I don't know what to say about the Alito confirmation that shouldn't already be obvious to anyone with two brain cells to rub together.

I mean, how do you start talking about something like this? I could go the "The Democratic Party is a useless, shambling parody of a political party" route, but, I mean... duh. I could rail about how obvious it is that Alito's an ultraconservative of the sort that you'd swear that conservative thinktanks had been growing him in a lab for the past few decades, programming him with single-minded focus on taking their agenda to the Supreme Court, but, again, duh.

Look, here's the problem in a nutshell. Alito has every intention of doing away with abortion rights, and perhaps more frighteningly, doing away with every restriction on executive power he can find. These things couldn't be more obvious if he had a glowing neon sign over his head, but no one had the power to stop him. Anywhere.

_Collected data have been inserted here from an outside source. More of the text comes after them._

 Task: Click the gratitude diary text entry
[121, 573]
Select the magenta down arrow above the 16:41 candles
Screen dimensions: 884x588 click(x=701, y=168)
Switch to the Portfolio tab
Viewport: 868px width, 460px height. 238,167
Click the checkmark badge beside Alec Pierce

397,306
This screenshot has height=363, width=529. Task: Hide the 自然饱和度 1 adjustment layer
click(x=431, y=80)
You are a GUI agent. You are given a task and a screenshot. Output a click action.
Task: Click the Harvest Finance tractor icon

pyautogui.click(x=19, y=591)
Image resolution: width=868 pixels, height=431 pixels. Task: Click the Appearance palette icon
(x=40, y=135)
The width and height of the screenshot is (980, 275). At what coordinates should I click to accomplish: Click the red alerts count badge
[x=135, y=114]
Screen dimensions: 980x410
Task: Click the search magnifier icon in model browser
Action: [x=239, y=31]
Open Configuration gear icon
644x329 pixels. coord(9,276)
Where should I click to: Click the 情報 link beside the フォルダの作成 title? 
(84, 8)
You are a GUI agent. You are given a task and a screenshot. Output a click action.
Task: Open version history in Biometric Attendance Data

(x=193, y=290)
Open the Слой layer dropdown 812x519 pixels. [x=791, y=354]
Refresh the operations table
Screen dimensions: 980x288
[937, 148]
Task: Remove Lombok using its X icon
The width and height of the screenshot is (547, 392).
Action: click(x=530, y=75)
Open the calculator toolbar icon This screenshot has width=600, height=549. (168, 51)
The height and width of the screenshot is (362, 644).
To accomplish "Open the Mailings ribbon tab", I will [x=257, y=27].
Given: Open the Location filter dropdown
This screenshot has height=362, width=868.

The confirmation hearings were a sham because anyone who's going to make it to the point where he's sitting behind that desk is going to know how to keep his cool and give evasive non-answers to anything the committee throws at him. No matter how much Joe Biden hollered at him, he wasn't going to crack and say anything that they could use as a justification for shooting him down. The whole expectation that Senators place more emphasis on the hearings and not prior decisions or documents from his early career, coupled with the Gang of 14 filibuster deal, pretty much killed any possible opposition before it started. The Democrats didn't have the votes to do anything but filibuster, and agreed not to do that unless the candidate was an extremist, so all the Republicans had to do was orchestrate a little theatrical presentation for the committee that presented him as a moderate and it was over.

Alito's confirmation was basically a foregone conclusion once they realized they could nominate a far right justice without anyone being able to stop them. How did we get to that point? It's pretty basic: they have a machine, and we don't. They've been working for this for decades, while we've been twiddling our thumbs and watching our power erode. They've used their incredible media leverage to encourage the rightward tilt in the electorate. When the vacancy came up, they were ready to go to war and we weren't anywhere near it.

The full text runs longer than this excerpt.